Crescit Eundo: It Goes as it Grows.
Crescit Eundo, New Mexico’s State Motto, has been translated into a variety of similar sayings. It Increases by Going. It Increases as it Goes Along. Or, my personal favorite and probably the most famous translation: It Goes as It Grows.
What is Crecit Eundo?
Crecit Eundo, New Mexico’s State Motto, was first used in the Latin poet’s Lucretius’s epic De Rerum Natura (On the Nature of Things) to describe the growing strength of a lighting shooting across the sky in first century Roman times. But it wasn’t until 1882 that New Mexico’s state motto officially became a part of New Mexico lore when Territorial Secretary W. G. Ritch included “Crescit Eundo” in a redesigned territorial seal in the first publication of the Blue Book, a reference book now published by the Secretary of State.
Following the publication in the Blue Book, the New Mexico Territorial Legislature adopted the official Territorial Seal in 1887, and along with it came Crescit Eundo. After Statehood in 1912, the newly minted New Mexico State Legislature adopted a new State Seal that replaced “Territory” with “State” on March 13, 1913, and the use of Crescit Eundo had continued to this day.
September 9, 1850 or 1851?
But was it really adopted in the 1880s? Newspapers throughout the ages submit a different adoption date – September 9, 1850. And El Palacio asserts that the date of first usage was in 1851. Whatever the date of adoption, we can all agree that Crescit Eundo is the best motto in the history of the USA.

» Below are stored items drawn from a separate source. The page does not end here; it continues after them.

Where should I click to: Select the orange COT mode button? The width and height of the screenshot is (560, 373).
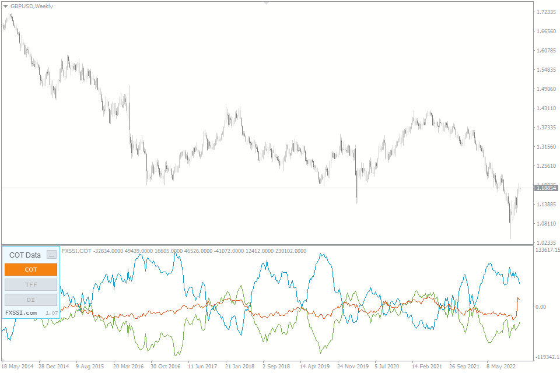pyautogui.click(x=30, y=269)
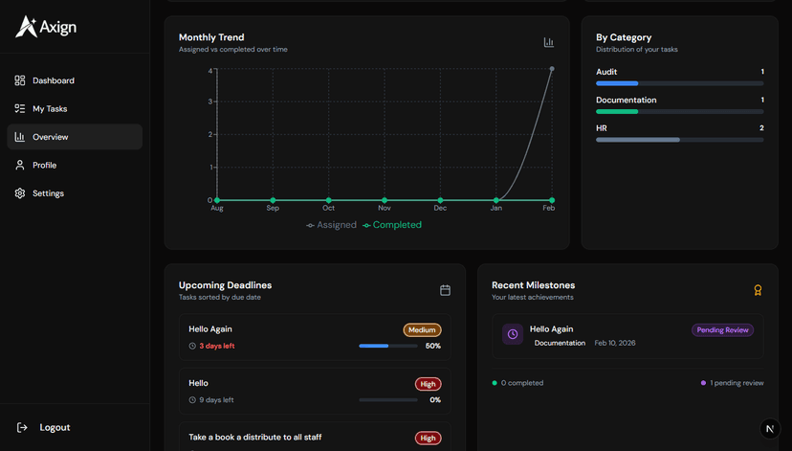Click the Hello Again 50% progress bar
This screenshot has width=792, height=451.
386,346
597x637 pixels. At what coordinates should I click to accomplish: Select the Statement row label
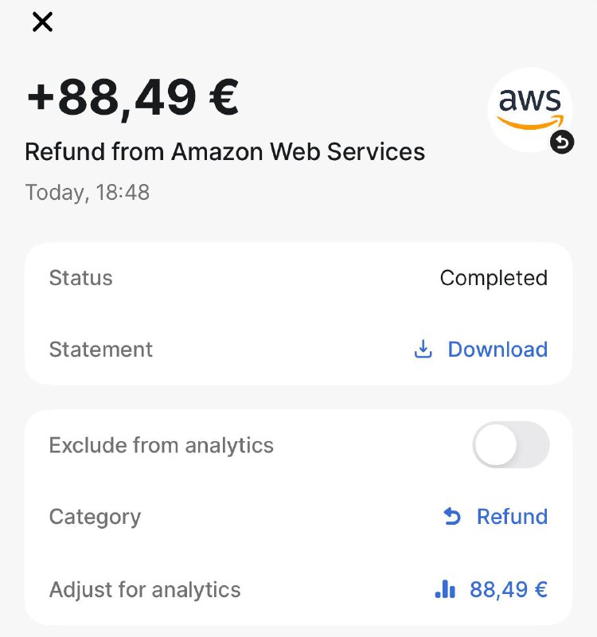click(x=101, y=350)
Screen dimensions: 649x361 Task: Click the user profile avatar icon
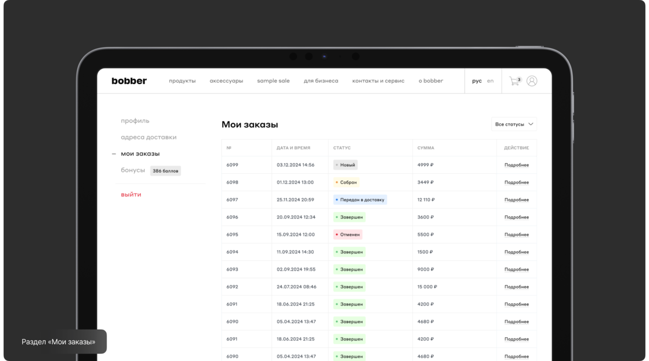pyautogui.click(x=532, y=81)
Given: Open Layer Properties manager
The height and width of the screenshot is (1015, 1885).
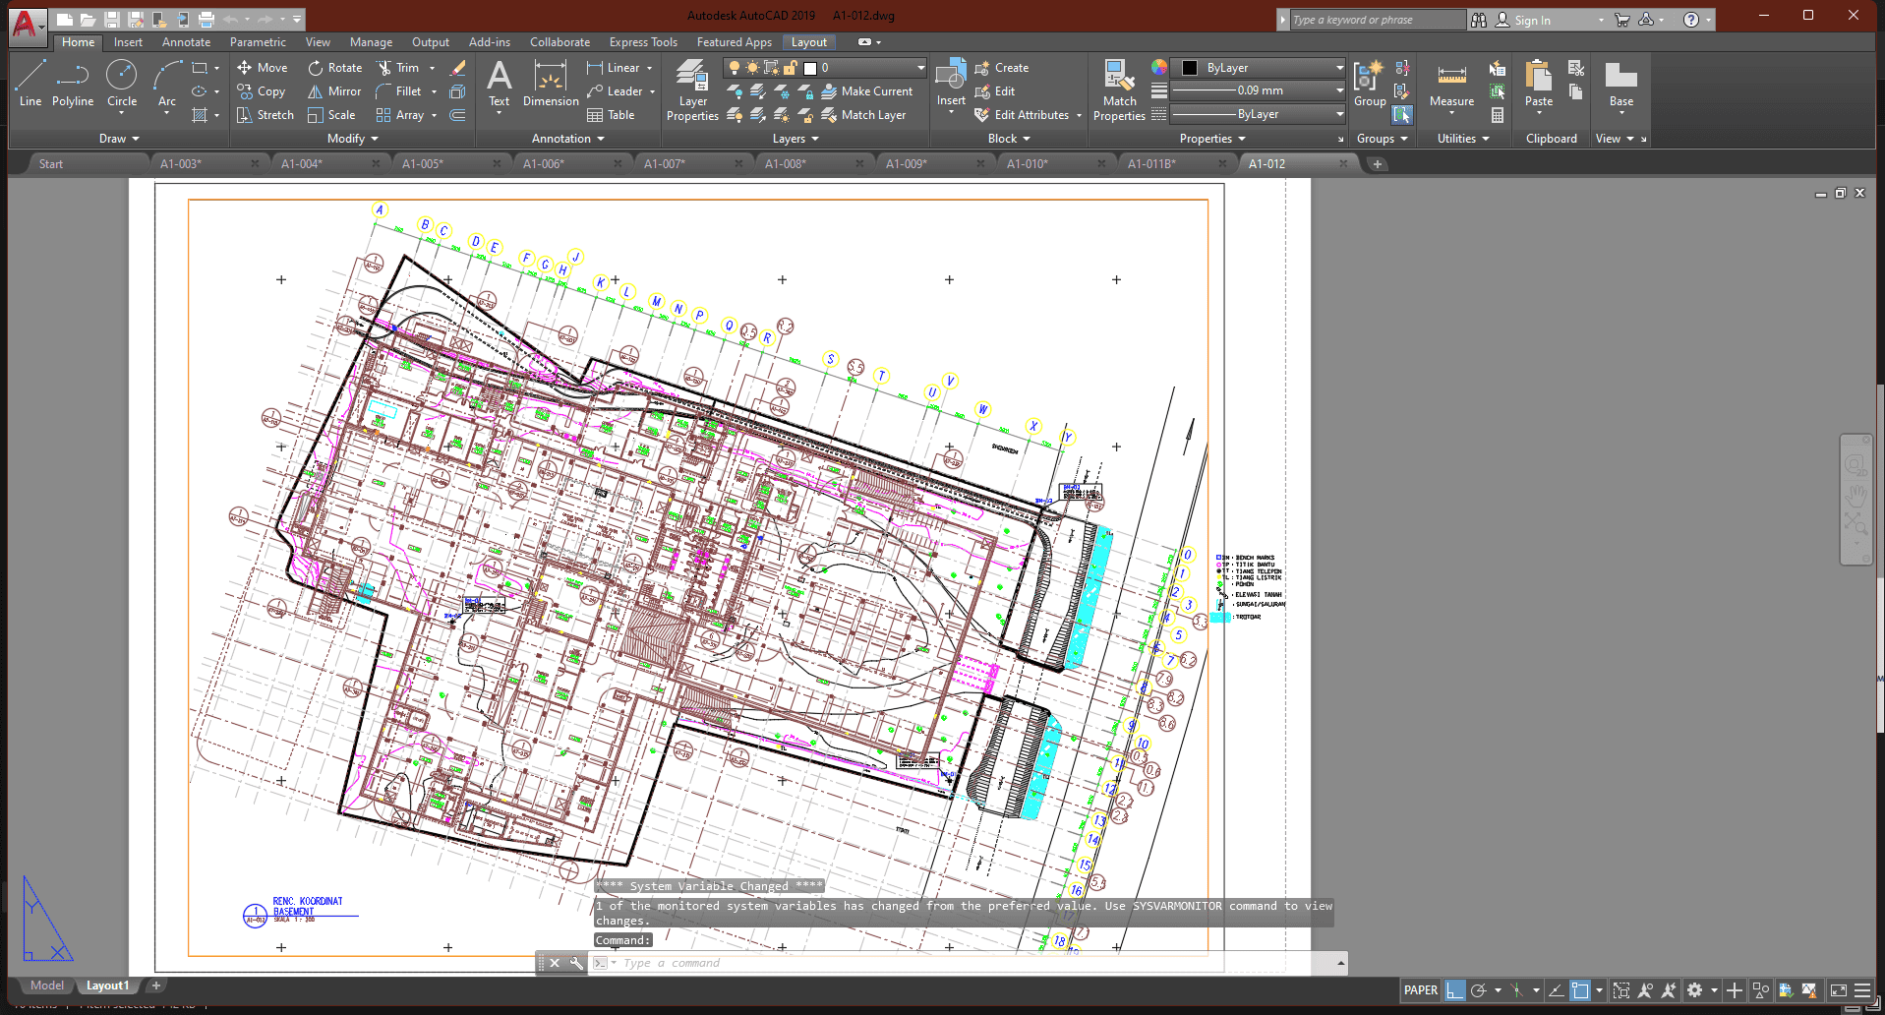Looking at the screenshot, I should click(692, 90).
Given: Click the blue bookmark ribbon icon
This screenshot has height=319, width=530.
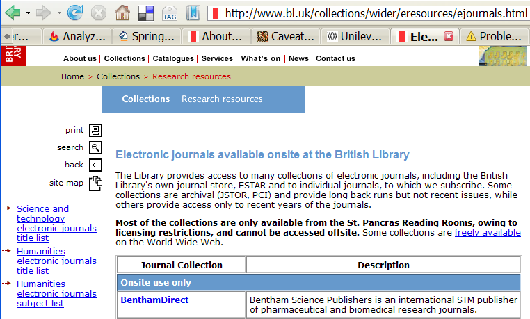Looking at the screenshot, I should point(193,13).
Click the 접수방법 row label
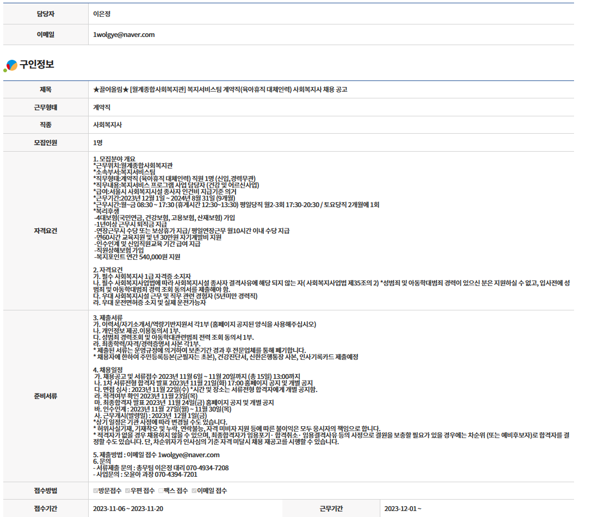Image resolution: width=592 pixels, height=517 pixels. coord(45,491)
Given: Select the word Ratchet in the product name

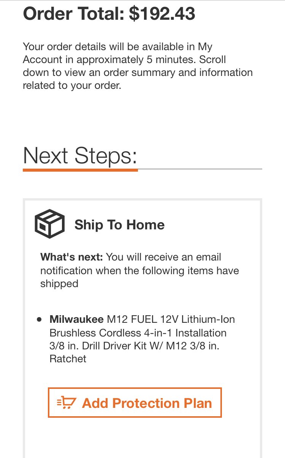Looking at the screenshot, I should [68, 359].
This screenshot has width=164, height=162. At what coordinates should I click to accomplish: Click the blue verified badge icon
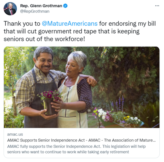[x=65, y=6]
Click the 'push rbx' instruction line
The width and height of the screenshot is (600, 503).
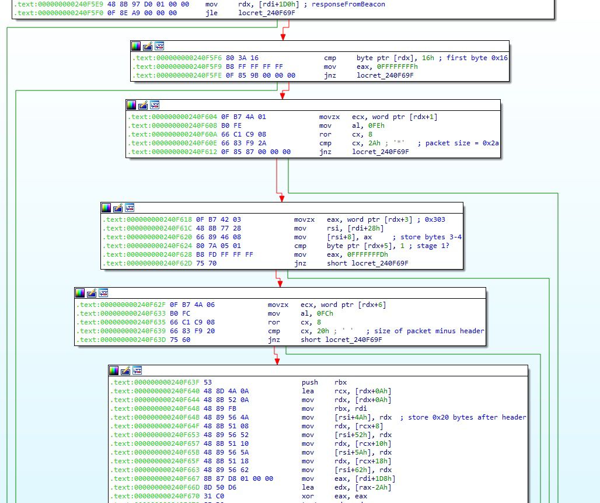click(324, 382)
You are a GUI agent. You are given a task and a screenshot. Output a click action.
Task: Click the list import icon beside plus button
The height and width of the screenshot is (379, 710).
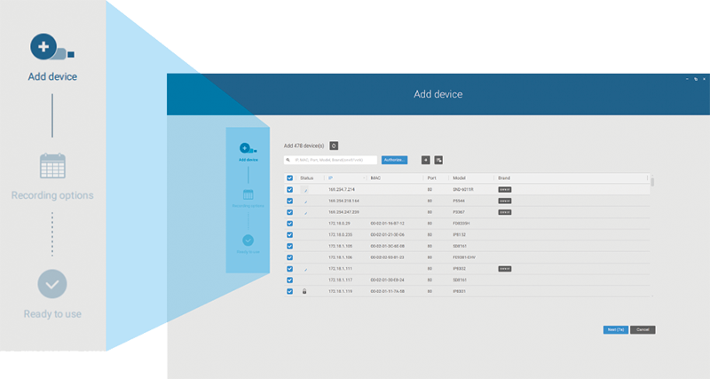(x=438, y=160)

El Palacio tells yet a different account: The story of today’s state seal begins decades before statehood, in territorial times. Like most creations of government, it took countless visions and opinions to reach its final design. Laws passed by the first territorial legislative assembly of 1851 employed an unofficial seal favored by Territorial Secretary William S. Allen. The illustration featured an American eagle clutching an olive branch and three arrows, and the words “Grand Seal of the Territory of NM” imprinted on its rim. Also in 1851, Territorial Governor James S. Calhoun stamped a military commission with a seal that included both the binational eagles and the “Crescit Eundo” phrase central to today’s design. Other unofficial renderings followed, but by the early 1860s these main elements were commonly featured in most designs.